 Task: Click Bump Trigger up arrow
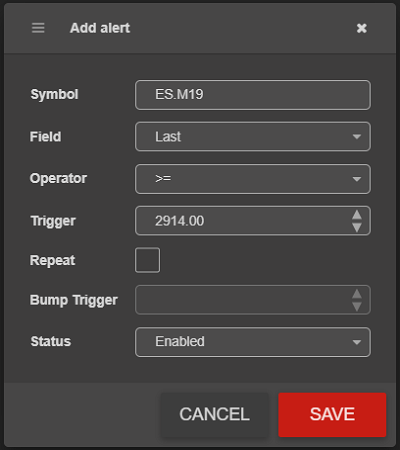tap(357, 294)
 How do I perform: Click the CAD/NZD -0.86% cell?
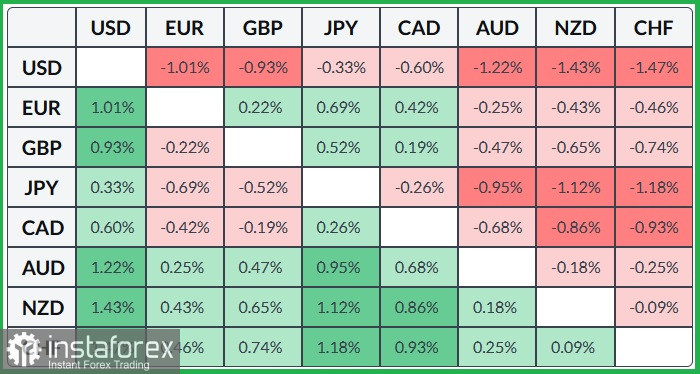tap(575, 228)
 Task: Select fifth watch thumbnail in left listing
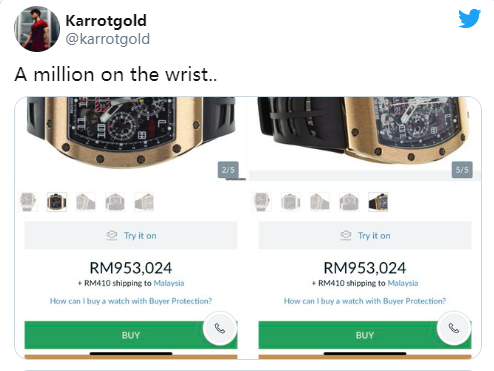(144, 202)
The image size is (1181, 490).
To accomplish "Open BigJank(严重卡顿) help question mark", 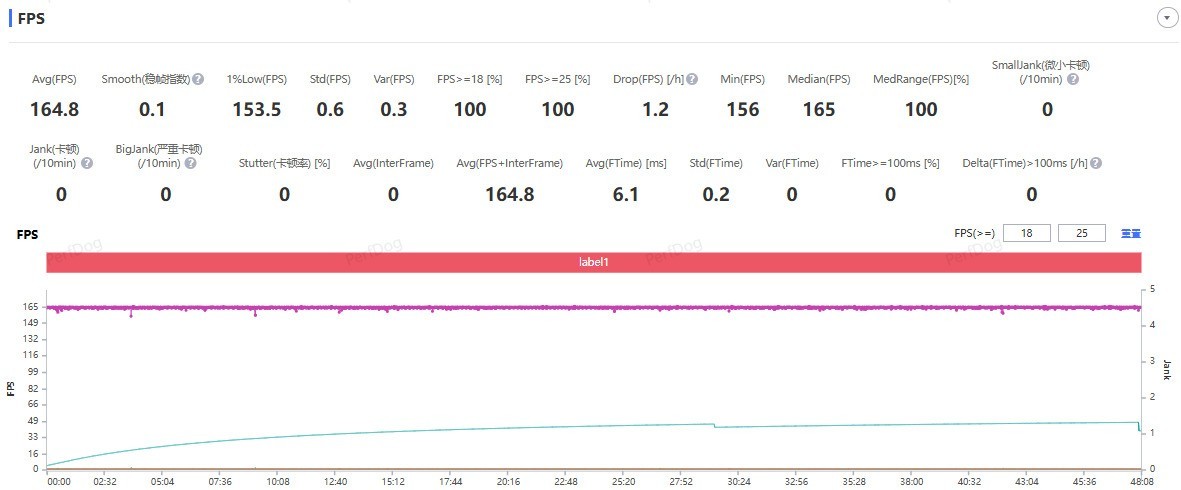I will coord(191,163).
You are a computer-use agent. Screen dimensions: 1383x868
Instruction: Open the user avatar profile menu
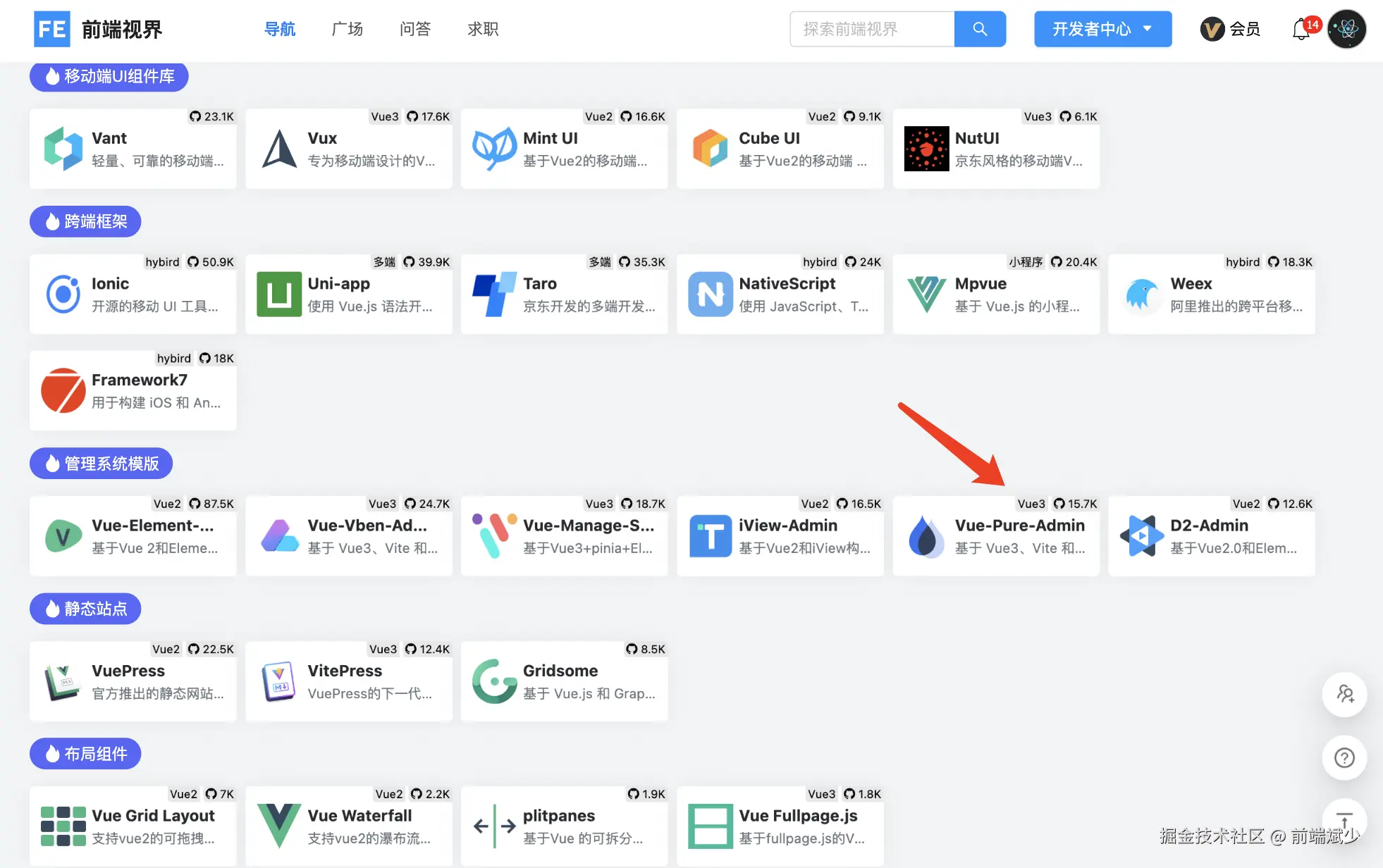click(1346, 29)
■ ■ ■
## To do:
Please rewrite the entries from the line with "You are a computer-use" up to and including the last line of the entries, offsetting every coordinate in the answers by adding 19 to it. Leave the pictures out.

## Output for this exercise:
You are a computer-use agent. Screen dimensions: 1383x868
Instruction: Open the user avatar profile menu
click(1365, 48)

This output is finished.